Saved data entries
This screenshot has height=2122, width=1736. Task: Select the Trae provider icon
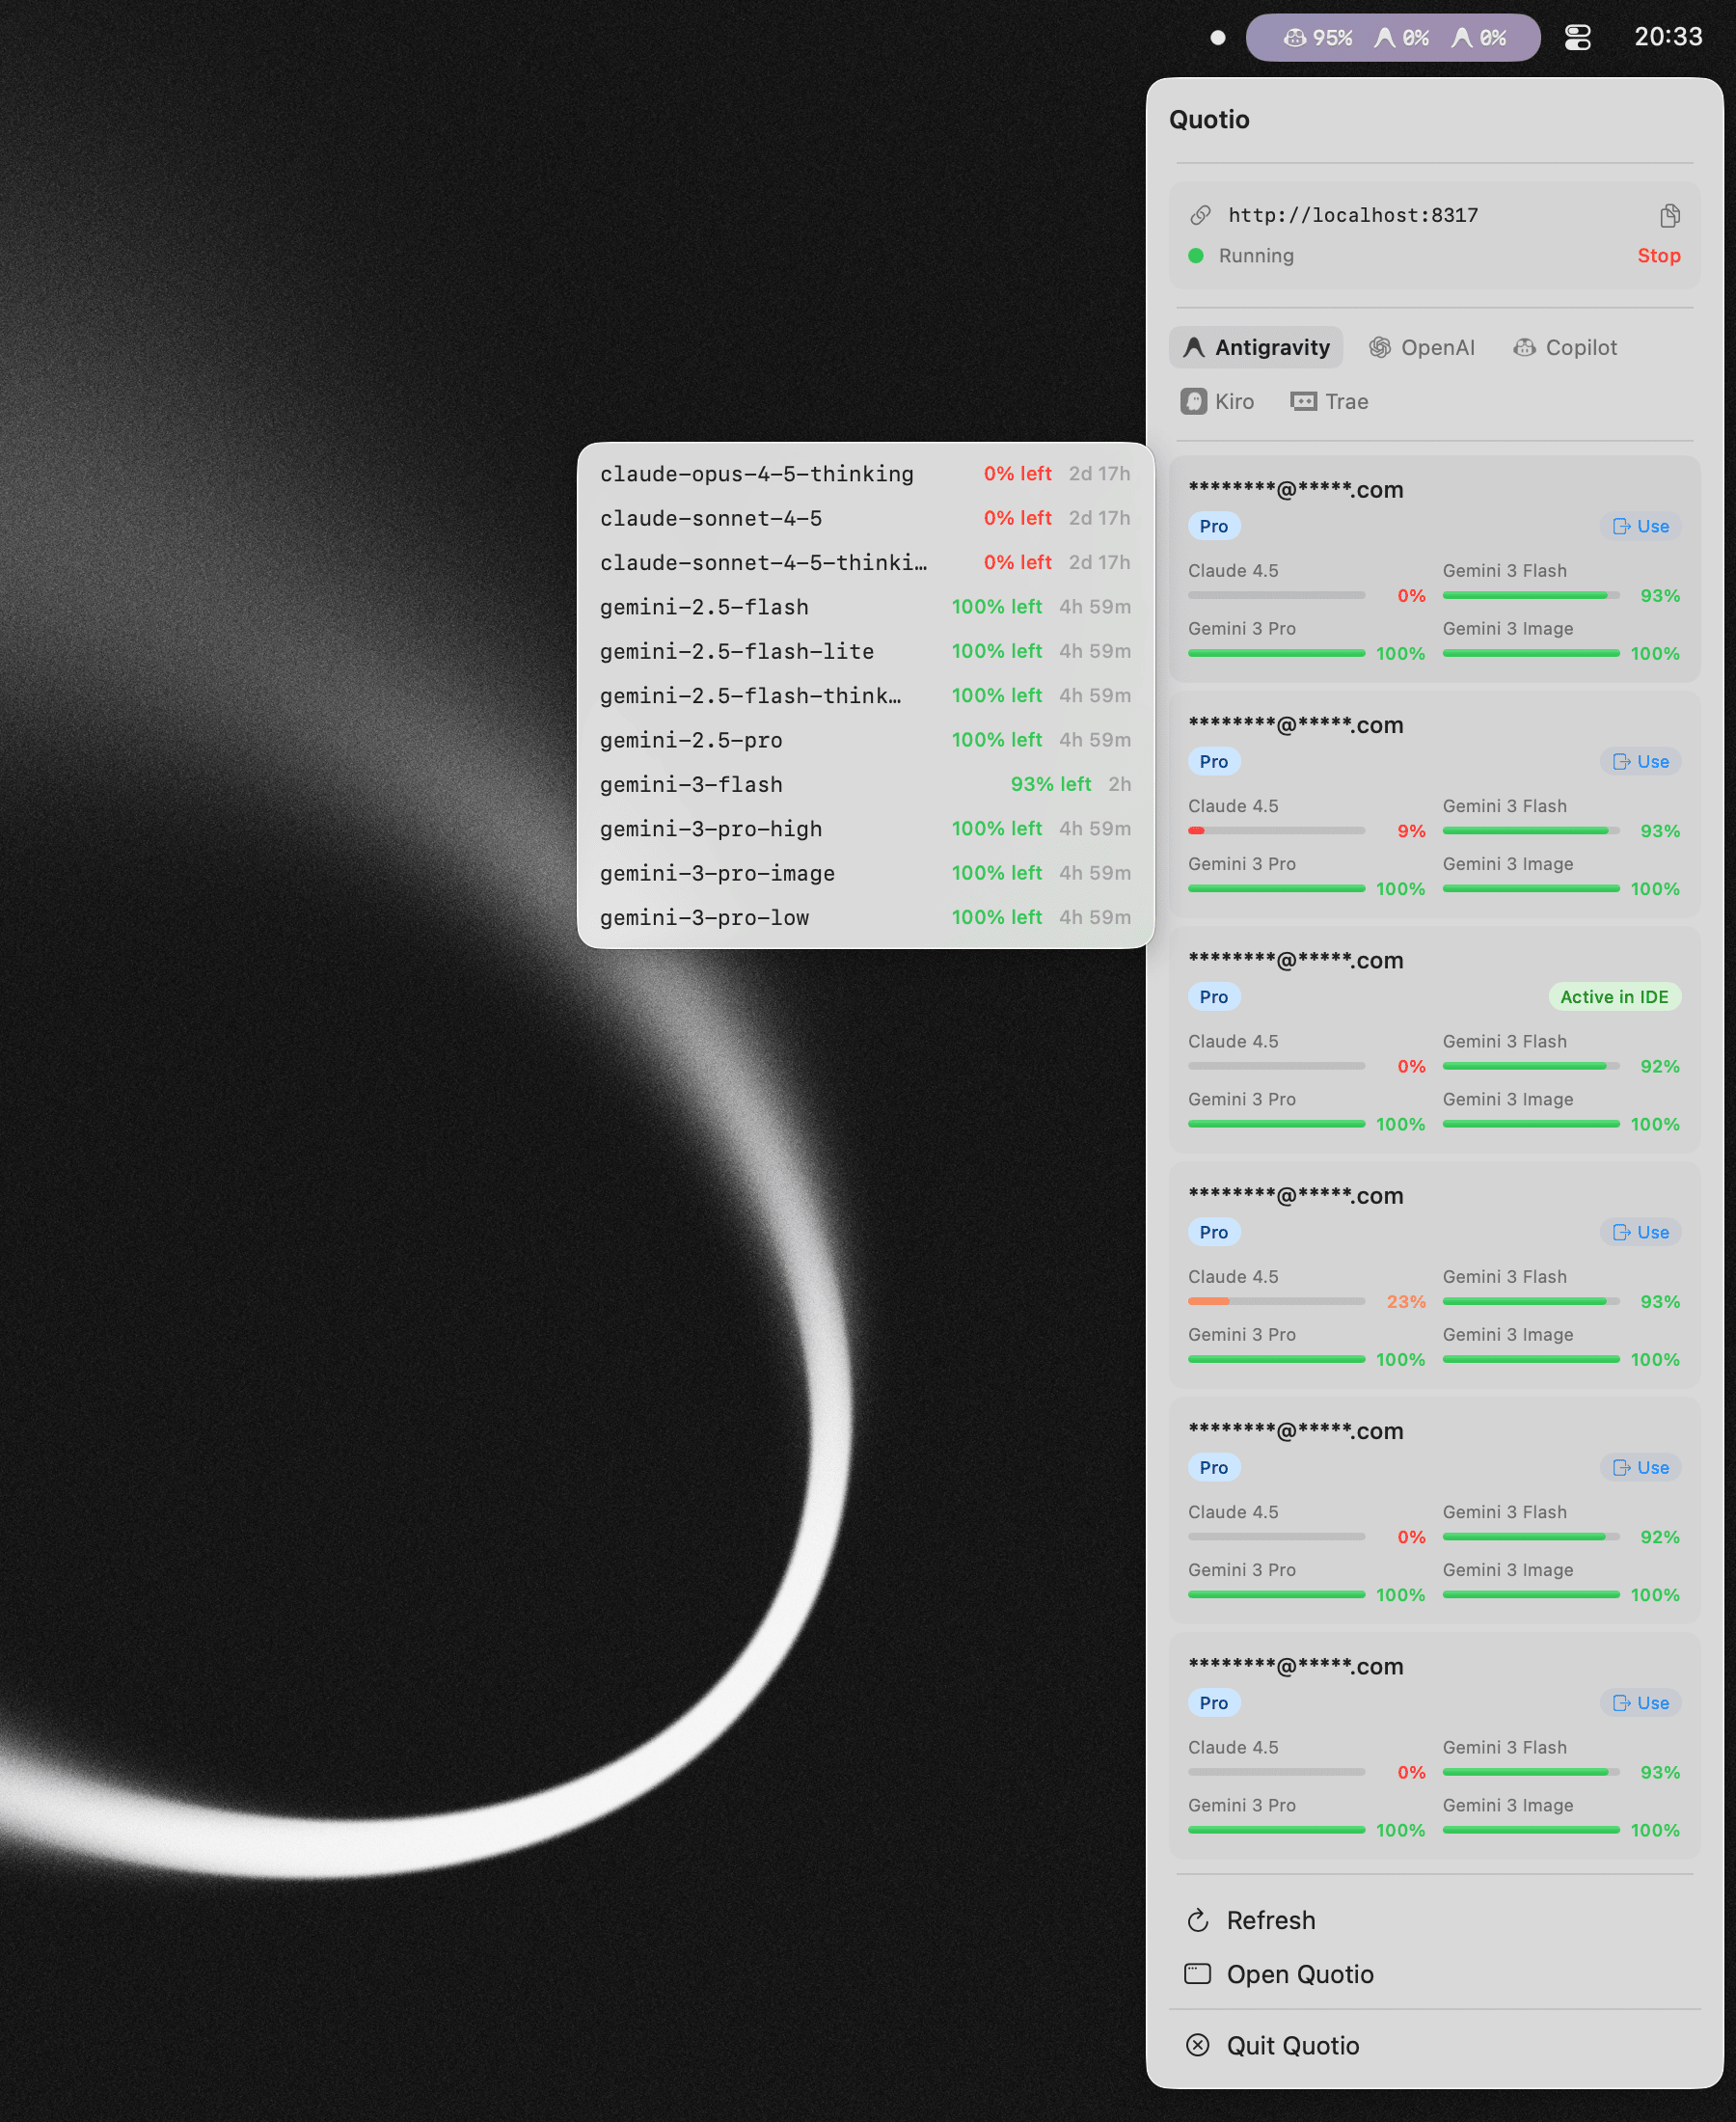tap(1303, 400)
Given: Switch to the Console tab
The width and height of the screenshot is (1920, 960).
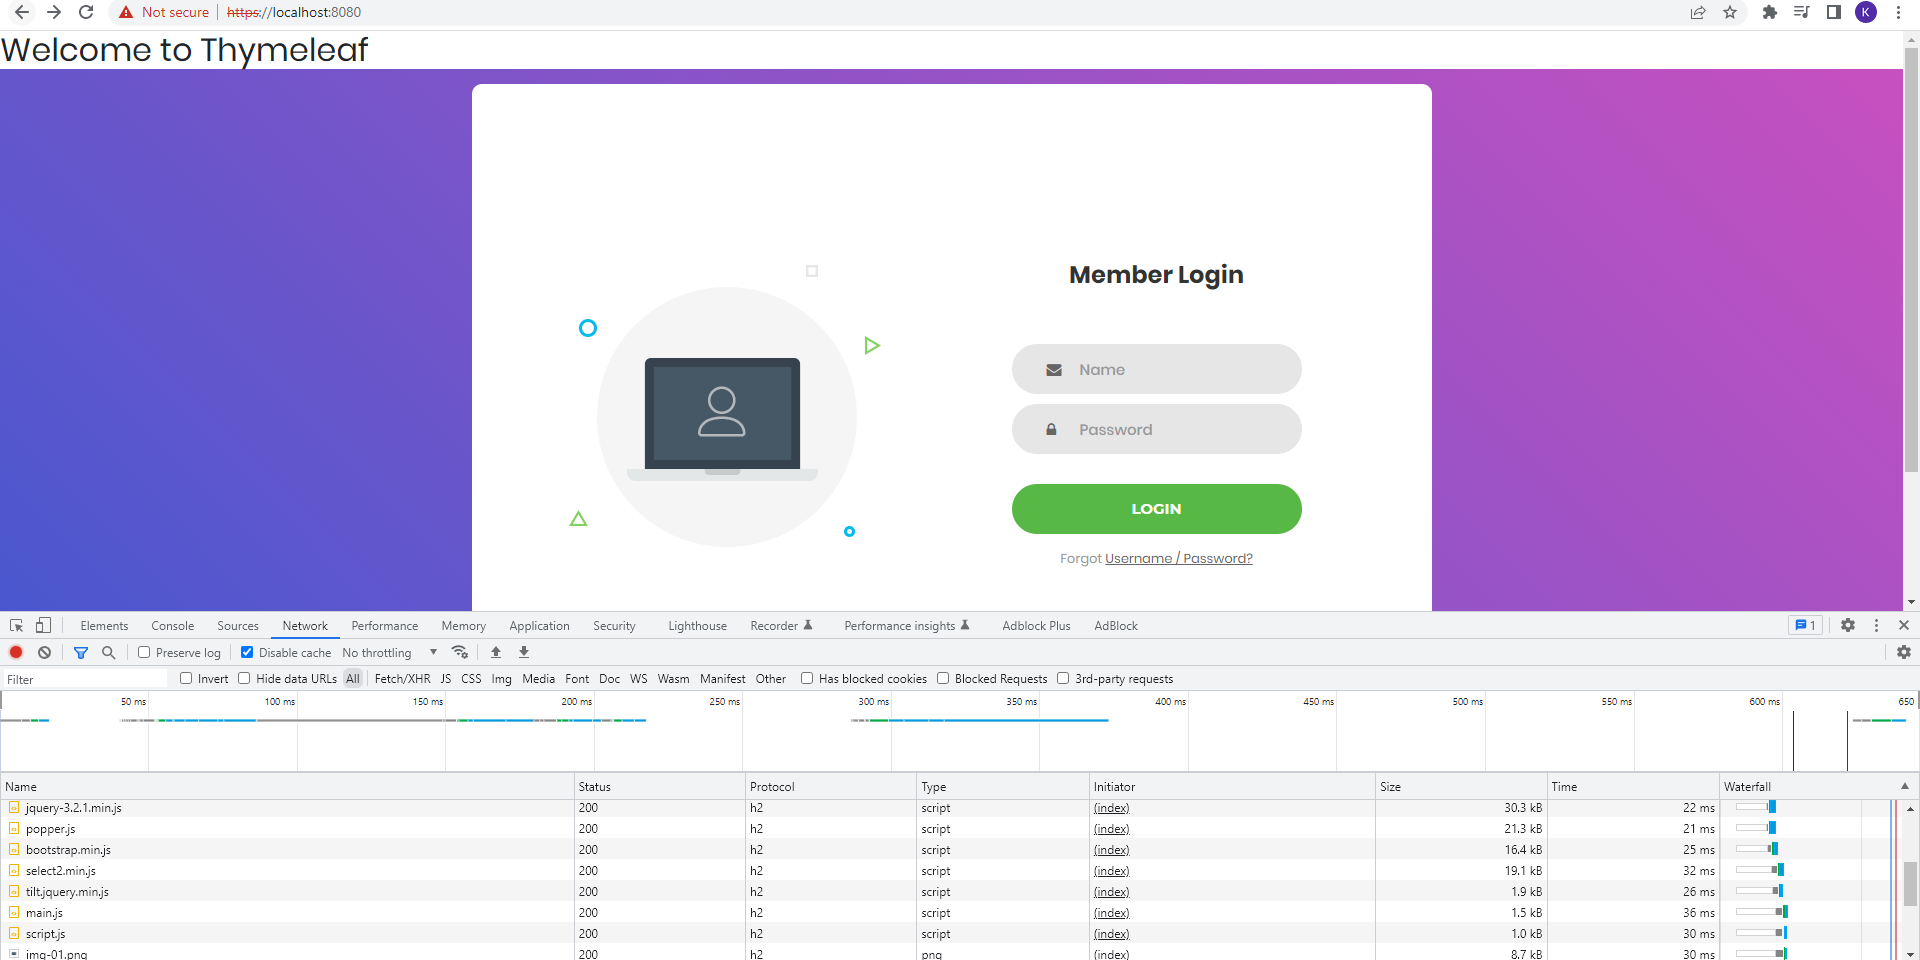Looking at the screenshot, I should tap(172, 625).
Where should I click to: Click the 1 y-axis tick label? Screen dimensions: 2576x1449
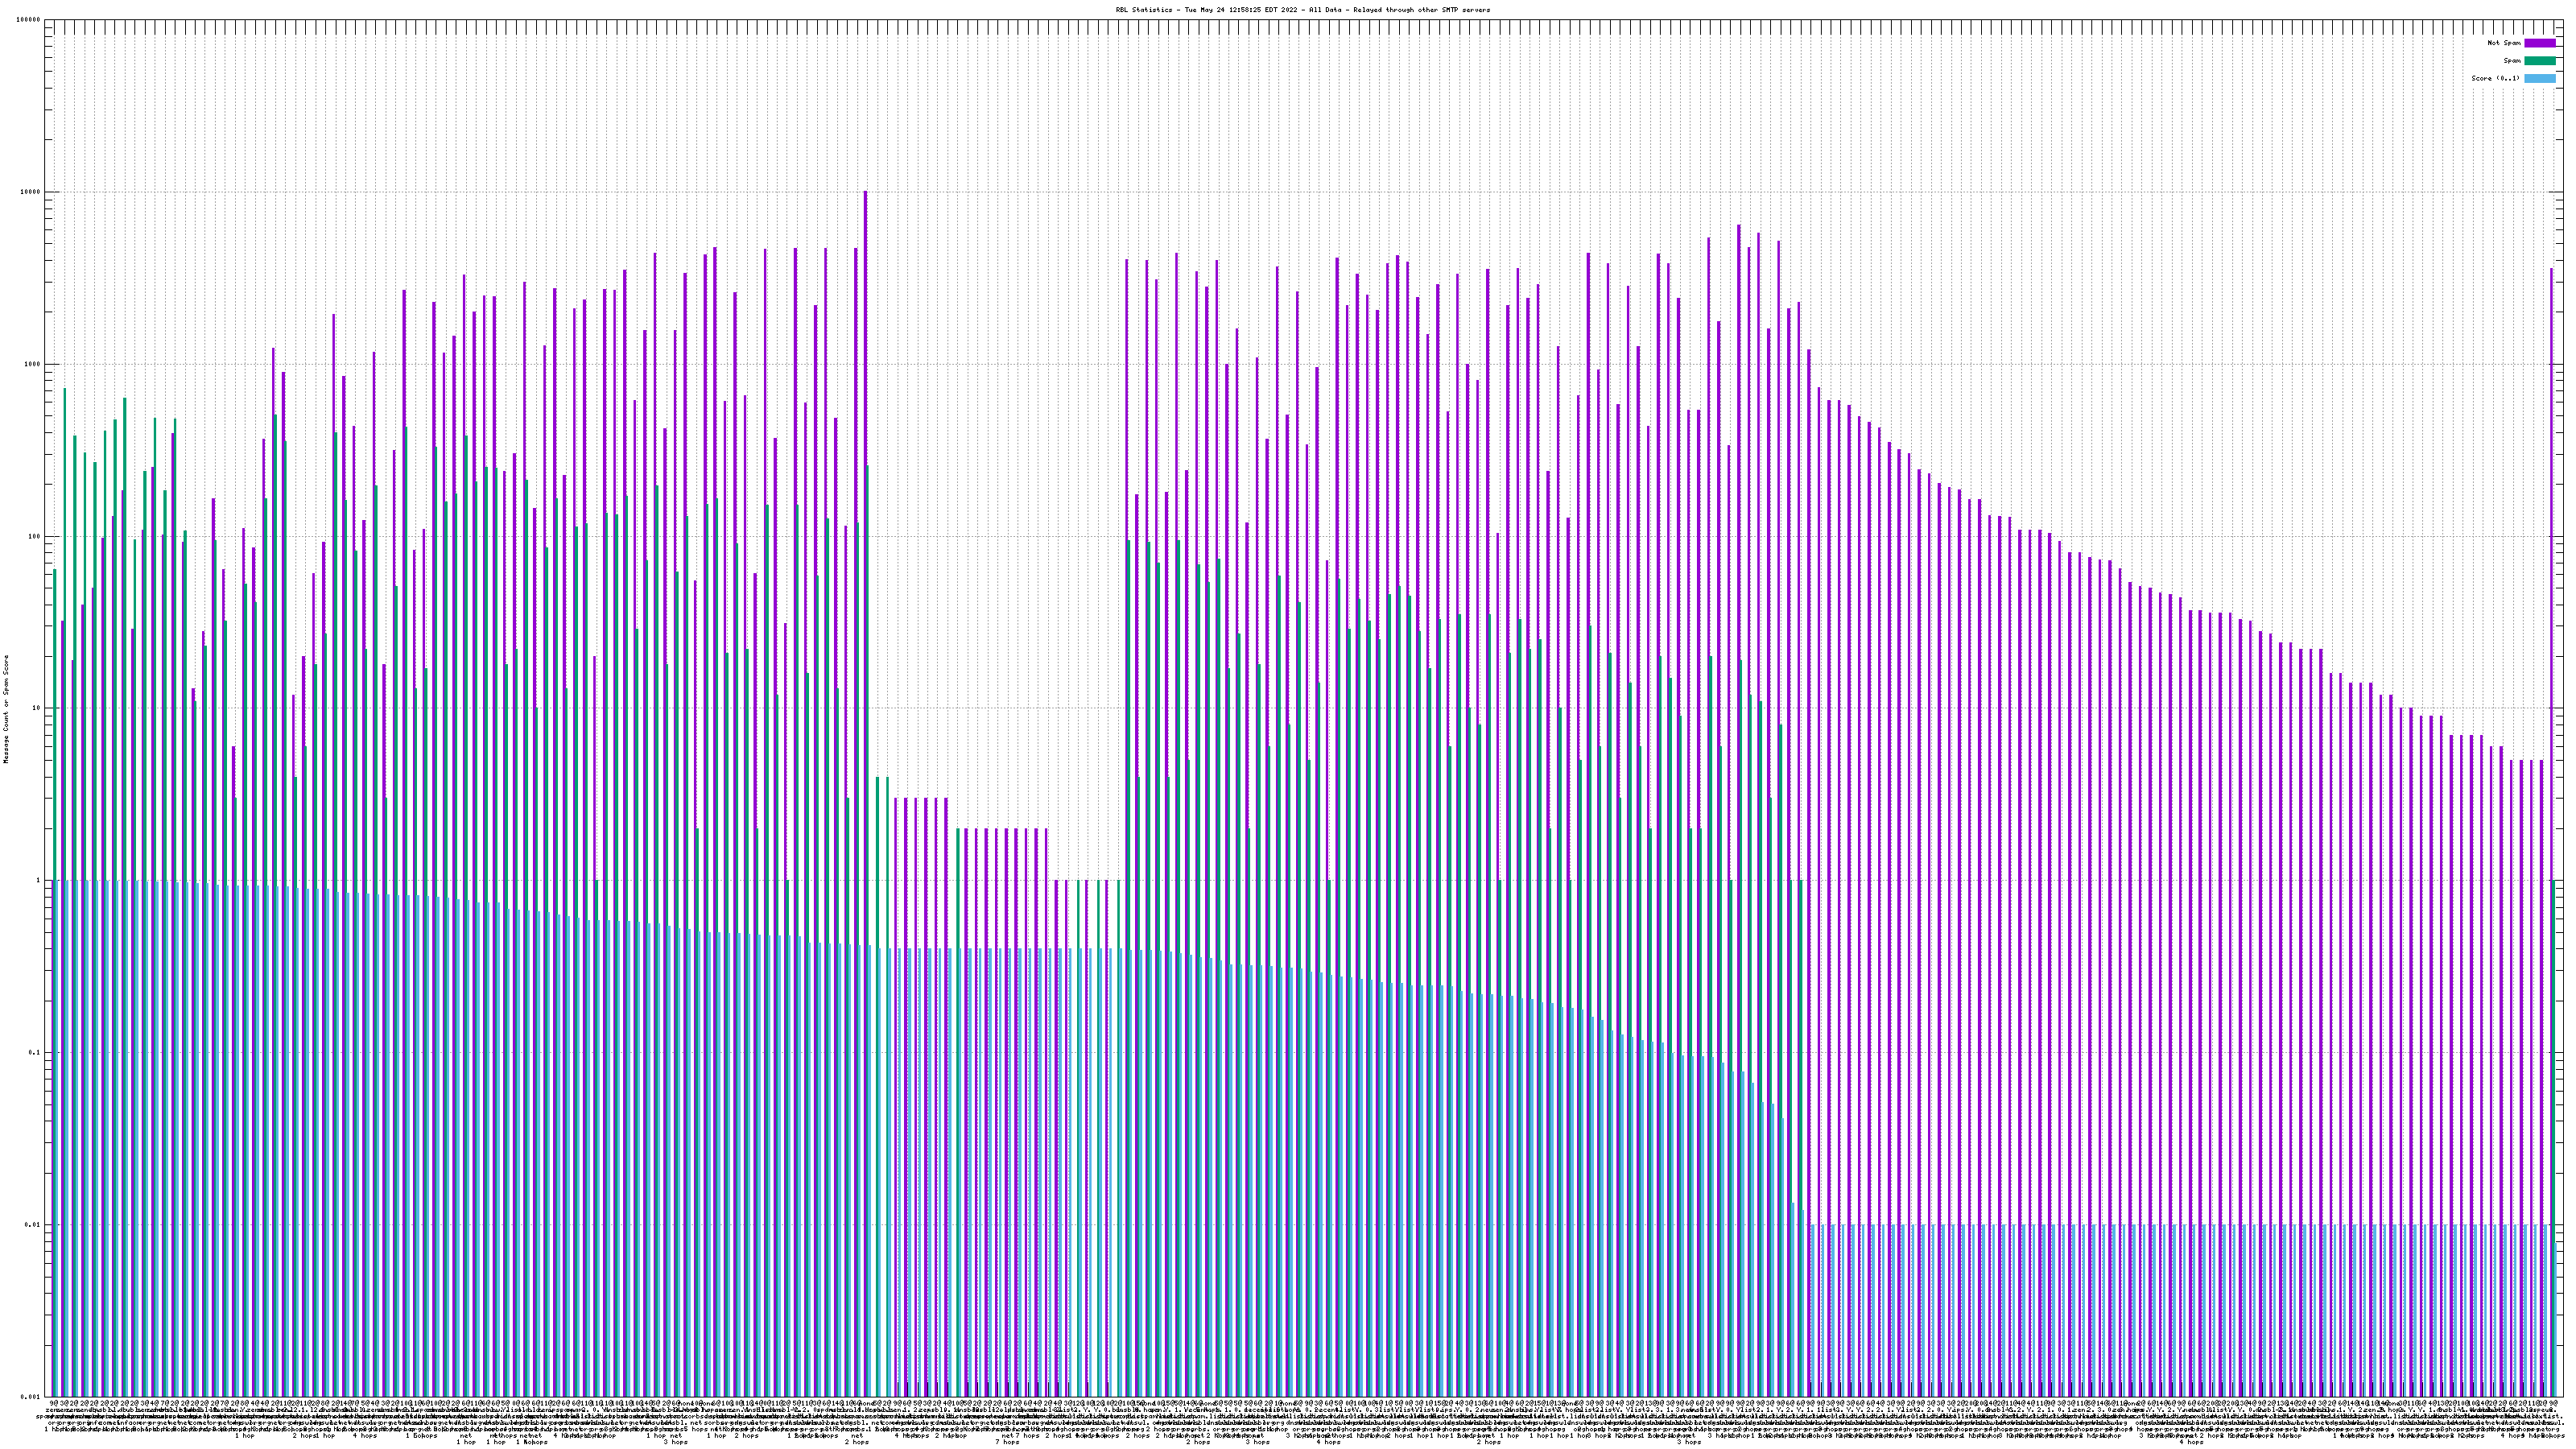click(38, 881)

INSTRUCTIONS FOR THE TASK
Only the pictures are to be left out, and all of the data must otherwise be transcribed exactly.

SOLUTION
This screenshot has height=2122, width=1736. Task: Select the Trae provider icon
tap(1303, 400)
Given: Switch to the Console tab
The width and height of the screenshot is (1920, 960).
Looking at the screenshot, I should tap(172, 625).
Where should I click to: Click the 1 y-axis tick label? Screen dimensions: 2576x1449
click(38, 881)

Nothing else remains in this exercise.